Personal information
- Native name: Liam Mac Cathmhaoil (Irish)
- Nickname: Billy
- Born: 13 January 1918 Midleton, County Cork, Ireland
- Died: 17 March 1978 (aged 60) Meelin, County Cork, Ireland
- Occupation: Dunlop's employee
- Height: 5 ft 9 in (175 cm)

Sport
- Sport: Hurling
- Position: Right wing-back

Clubs
- Years: Club
- 1936-1940 1941 1942 1943-1944 1945-1946: Midleton Sarsfield's Portlaw St Finbarr's Midleton

Club titles
- Cork titles: 1

Inter-county
- Years: County / Apps (scores)
- 1939–1941 1942 1944: Cork Waterford Cork / 10 (1-00) 1 (0-02) 2 (0-00)

Inter-county titles
- Munster titles: 2
- All-Irelands: 2
- NHL: 2

= Willie Campbell (hurler) =

Irish hurler (1918–1978)

William Campbell (13 January 1918 – 17 March 1978) was an Irish hurler and selector. At club level he played with Midleton, Sarsfield's, Portlaw and St Finbarr's and was also played at senior level for the Cork and Waterford county hurling teams.

==Club career==
Born in Midleton, County Cork, Campbell first played hurling at juvenile and underage levels with St Enda's. He was captain of the team that secured the East Cork MHC title in 1936 before being beaten by Glen Rovers for the county honours. By that stage Campbell had also joined the Midleton senior team and was a member of the team when they suffered a defeat by Glen Rovers in the 1938 final.

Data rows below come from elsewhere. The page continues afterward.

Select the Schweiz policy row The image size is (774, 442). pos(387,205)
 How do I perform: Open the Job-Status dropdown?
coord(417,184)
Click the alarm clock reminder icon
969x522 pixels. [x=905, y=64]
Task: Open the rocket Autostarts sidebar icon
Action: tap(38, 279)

After five years with Midleton he transferred to the Sarsfields club in 1941. Campbell spent a year with the Portlaw club in Waterford before returning to Cork and joining the St Finbarr's club in 1943. It was a successful move as he was part of "the Barr's" team that won the Cork SHC title after a win 7-09 to 1-01 win over Ballincollig in a final replay. Campbell ended his club career with Midleton in 1946.

==Inter-county career==
Campbell's performances at juvenile level with St Enda's resulted in him being drafted onto the Cork minor hurling team. He began his three-year association with the team as a non-playing substitute in 1934 before breaking onto the starting fifteen as full-back the following year. Campbell's third and final season with the team saw him line out in a number of positions, including midfield, centre-back and wing-back. His minor career ended with a one-point defeat by Kilkenny in the 1936 All-Ireland minor final.

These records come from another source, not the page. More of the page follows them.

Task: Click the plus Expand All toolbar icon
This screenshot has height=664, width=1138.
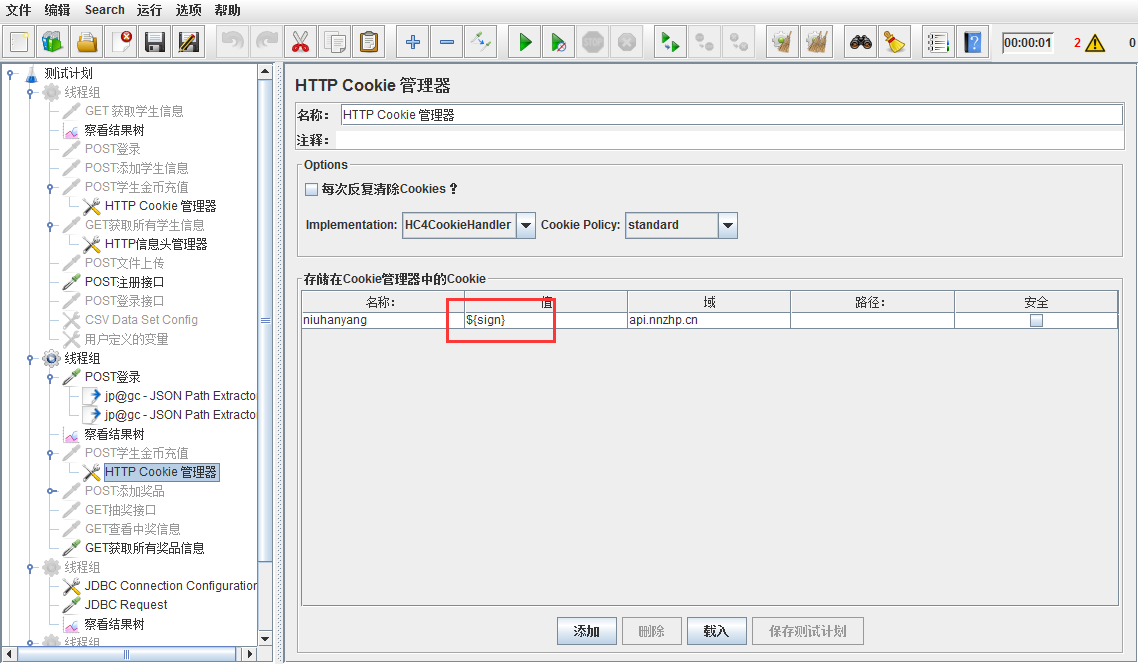Action: pyautogui.click(x=412, y=42)
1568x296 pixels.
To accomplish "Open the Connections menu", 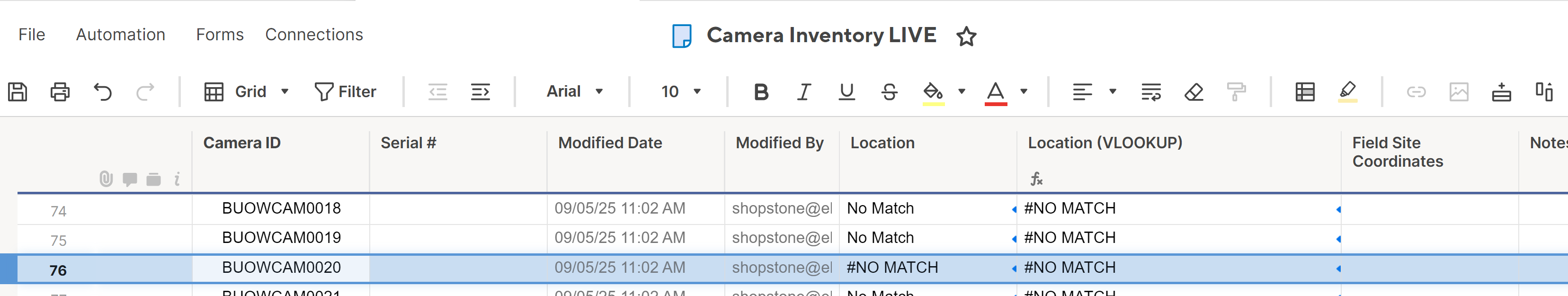I will [314, 35].
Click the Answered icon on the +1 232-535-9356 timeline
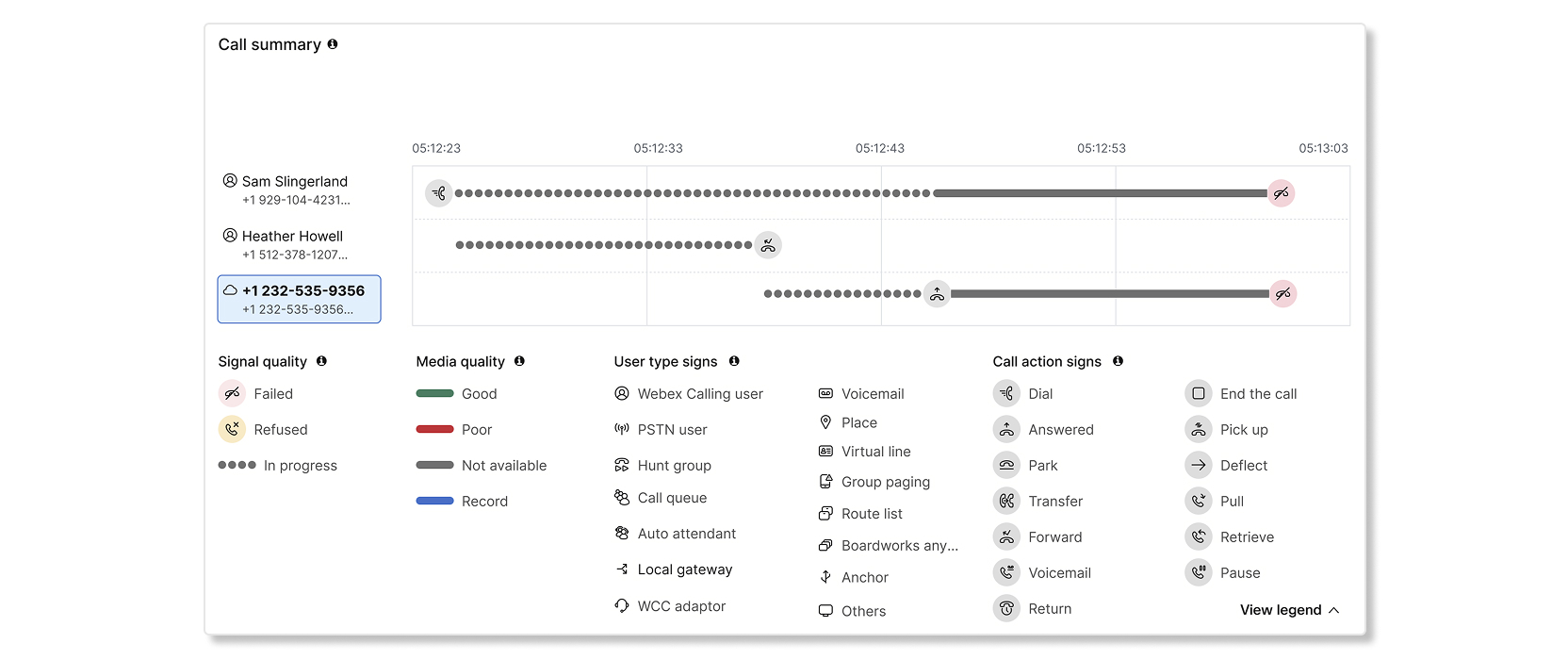This screenshot has width=1568, height=660. click(937, 294)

Campbell's progression to the Cork senior hurling team soon followed. He made a number of appearances throughout the 1938-39 National League and made his championship debut at right wing-back against Waterford in the 1939 Munster SHC semi-final. Campbell was a regular throughout the championship which ended with a defeat by Kilkenny in the 1939 All-Ireland final.

Campbell claimed his first national silverware when Cork secured consecutive National League titles in 1940 and 1941. At the end of the latter season he won his first All-Ireland medal after lining out at right wing-back in the defeat of Dublin in the 1941 All-Ireland final. Campbell was forced to leave the Cork team shortly after but declared for the Waterford senior hurling team and lined out for the team in the 1942 Munster Championship. He returned to the Cork senior team two years later and resumed his position as right wing-back. A knee injury in the 1944 Munster final resulted in him losing his place on the starting fifteen, however, he ended the season with a second All-Ireland medal after being listed amongst the substitutes for the 1944 All-Ireland final defeat of Dublin. It was Campbell's last time lining out for Cork inter championship as the knee injury effectively ended his inter-county career

==Inter-provincial career==
Campbell's performances at inter-county level resulted in his selection for Munster in their 1940 Railway Cup final defeat of Leinster. He was again included on the team the following year, however, Munster suffered a one-point defeat by Leinster in the final.

==Coaching career==
Campbell became involved in team management and coaching in retirement from playing. He was a long-serving selector with the Imokilly divisional team, a position he held when Imokilly were beaten by St Finbarr's in the 1968 Cork SHC final. In spite of this defeat, Campbell was elected to a two-year membership of the selection committee of the Cork senior hurling team in September 1968. Success was immediate with Cork securing the National Hurling League title after a defeat of Wexford in the 1969 final. After winning the Munster Championship title after a first defeat of Tipperary in 12 years, Cork were denied a clean sweep of hurling titles following a six-point defeat by Kilkenny in the 1969 All-Ireland final. Campbell's Cork side retained their National League and Munster Championship titles in 1970 before ending the season with a 6-21 to 5-10 defeat of Wexford in the 1970 All-Ireland final. He retained his position as a selector for a third successive season in 1971, however, Cork surrendered their provincial and national titles.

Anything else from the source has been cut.